Эту историю начиная с XVIII в. развивает Скочпол. Она показывает, что современные классовые революции (французская, русская и китайская) были результатом взаимосвязи между классовой борьбой и борьбой между государствами. Конфликты крестьян, землевладельцев, бюргеров, капиталистов и других групп фокусировались на процессе сбора налогов государствами «старого порядка», сражавшимися, чтобы сдержать военную угрозу более развитых соперников. Класс был политизирован только потому, что это была мультигосударственная система соперничества. Теоретическое заключение Скочпол состоит в том, что государство имело две автономные детерминанты. Как утверждает Хинце, «это, во-первых, структура социальных классов и, во-вторых, внешний порядок государств…». Поскольку внешний порядок автономен по отношению к классовой структуре, государство несводимо к социальным классам (Skocpol 1979: 24–33).

Хотя я согласен с этими эмпирическими утверждениями и заключениями, я предпочел бы поставить их в более широкие исторические и теоретические рамки. Автономия власти государства не является постоянной. Как мы видели в начальных главах, средневековые государства обладали крайне малой властью, оказывали небольшое воздействие на развитие классовой борьбы и гораздо большее — на исходе военных сражений, которые в основном были сражениями между конгломератами автономных феодальных ополчений. Однако постепенно государства заполучили все эти автономные власти, и я пытался объяснить, почему им это удалось. Государства предоставляли территориальную централизованную организацию и геополитическую дипломатию. Полезность подобной организации власти была маргинальной в ранние Средние века. Но функциональность таких организаций для господствовавших группировок стала расти, особенно на поле боя и в организации торговли. Вопреки контрудару, нанесенному территориально децентрализованными агентами, такими разнообразными, как католическая церковь, герцогство Бургундия, частные индийские компании, эта полезность стала расти. Однако, чтобы понять почему, нам необходимо выйти за пределы области, в которой мы принимаем такую вещь, как сильные государства, как нечто само собой разумеющееся. Именно это и есть момент создания исторической социологии в широком масштабе.

В более узком временном интервале этой главы я описал два отдельных смысла, в которых отношения экономической, военной и политической власти могут влиять друг на друга и прокладывать пути для социального развития.
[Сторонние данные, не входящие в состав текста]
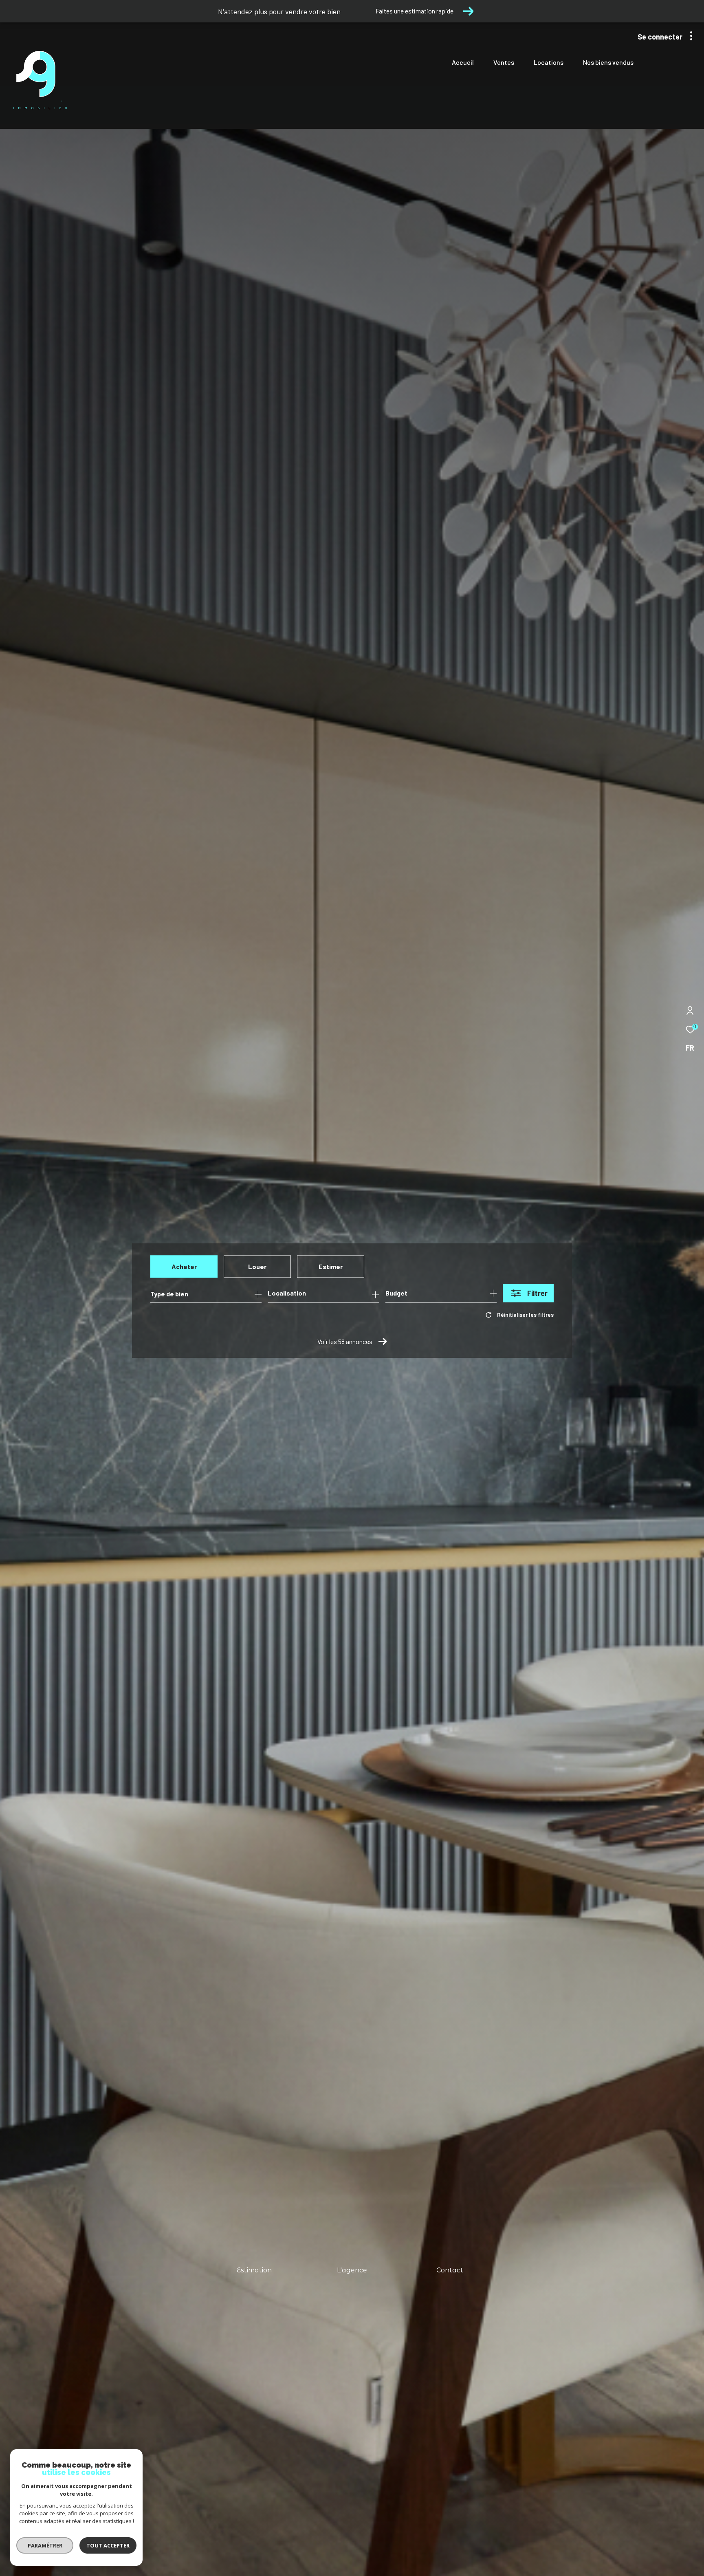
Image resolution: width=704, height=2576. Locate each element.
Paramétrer (45, 2545)
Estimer (331, 1266)
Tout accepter (108, 2545)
Первый смысл касается оформления в пространстве возникающих классовых отношений существующими геополитическими единицами. Это аспект «коллективной власти» (см. главу 1). В этом случае растущая зависимость капиталистических классов от государств в регуляции прав собственности оформляла первых в пространственном отношении. Торговцы и землевладельцы-капиталисты входили в мир возникавших непримиримых, хотя и дипломатически регулируемых государств и усиливали его. Их потребности в государственном регулировании и уязвимость внутри государства и на геополитической арене, а также государственная потребность в финансах подталкивали классы и государства к территориально централизованной организации. Государственные границы становились более отчетливыми, а культурные, религиозные и классовые отношения — более натурализованными. В конечном итоге британская, французская и голландская буржуазия существовала, а экономическое взаимодействие между этими национальными единицами и классами было незначительным. Каждое основное геополитическое государство было само по себе виртуальной сетью производства, распределения, обмена и потребления (то, что я назвал «цепями практик») в широко регулируемом межгосударственном пространстве. Эти национальные параметры были установлены за несколько веков до того, как мы смогли обоснованно говорить о появлении второго основного класса капиталистического производства — пролетариата. Мир, в котором возник пролетариат, будет предметом следующего тома.